GO POTTY
Celebrate ceramics this month with a new selling show, exhibition and book
BUY Something from one of the 90 imaginative ceramicists returning to Kings Cross from all over the world for Central Saint Martins’ second Ceramic Art London buying fair, held in its Granary Square building. Pick up anything from an optical illusion by Ben Arnup ( below) to one of German artist Fenella Elms’ bristling sculptures (right, 31 March–2 April; ceramics.org.uk).

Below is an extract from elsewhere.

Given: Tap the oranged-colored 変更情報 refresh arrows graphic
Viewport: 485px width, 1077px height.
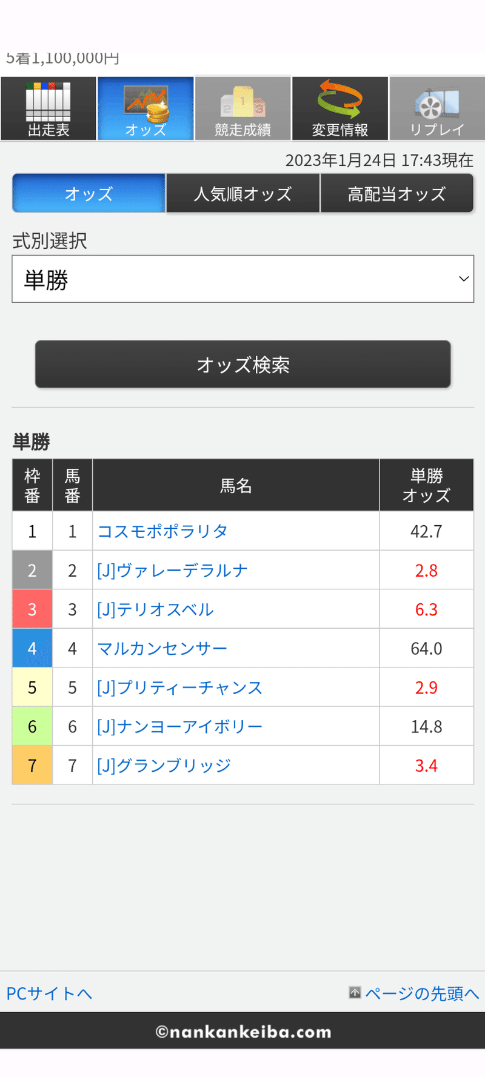Looking at the screenshot, I should point(340,100).

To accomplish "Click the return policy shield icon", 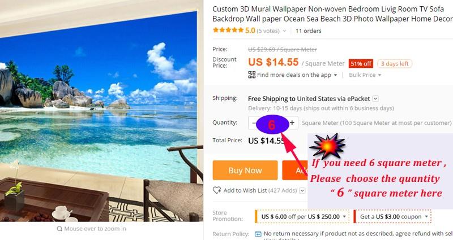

SEE ‘The Studio and the Sea’, a pair of exhibitions put on to celebrate the reopening of Tate St Ives on Cornwall’s craggy coast this month: it has been closed for two years for major restructuring, overseen by Canadian practice Jamie Fobert Architects. Linking the ceramics studio with the salty sea, our pick of the pair is ‘That Continuous Thing’, which looks at 100 years of potters’ studios across the world, with works produced at wheels in places from Japan to California (31 March– 3 September; tate.org.uk).
READ Clay: Contemporary Ceramic Artisans (Thames & Hudson, £24.95), a compendium cataloguing 50 diverse potters, their working processes and the final results. They range from Stockholmbased Anna Lerinder’s black stoneware teapots to Keiko Matsui’s white, bulbous pots made using kintsugi, the Japanese art of rebuilding broken ceramics using a lacquer laced with powdered gold.